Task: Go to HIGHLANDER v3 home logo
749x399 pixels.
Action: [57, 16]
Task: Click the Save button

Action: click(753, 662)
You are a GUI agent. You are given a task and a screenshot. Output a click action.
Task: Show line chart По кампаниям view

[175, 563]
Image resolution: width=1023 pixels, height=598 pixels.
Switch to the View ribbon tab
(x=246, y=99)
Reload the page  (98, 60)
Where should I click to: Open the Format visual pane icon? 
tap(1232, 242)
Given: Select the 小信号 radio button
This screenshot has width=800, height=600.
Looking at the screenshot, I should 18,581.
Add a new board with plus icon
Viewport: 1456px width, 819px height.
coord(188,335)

######

[Work request]
Line by line, retype the whole listing exactly.

[Solution below]
Task: Go to HIGHLANDER v3 home logo
749x399 pixels.
Action: [57, 16]
Task: Click the Save button

Action: click(753, 662)
You are a GUI agent. You are given a task and a screenshot. Output a click action.
Task: Show line chart По кампаниям view

[175, 563]
Image resolution: width=1023 pixels, height=598 pixels.
Switch to the View ribbon tab
(x=246, y=99)
Reload the page  (98, 60)
Where should I click to: Open the Format visual pane icon? 
tap(1232, 242)
Given: Select the 小信号 radio button
This screenshot has width=800, height=600.
Looking at the screenshot, I should 18,581.
Add a new board with plus icon
Viewport: 1456px width, 819px height.
coord(188,335)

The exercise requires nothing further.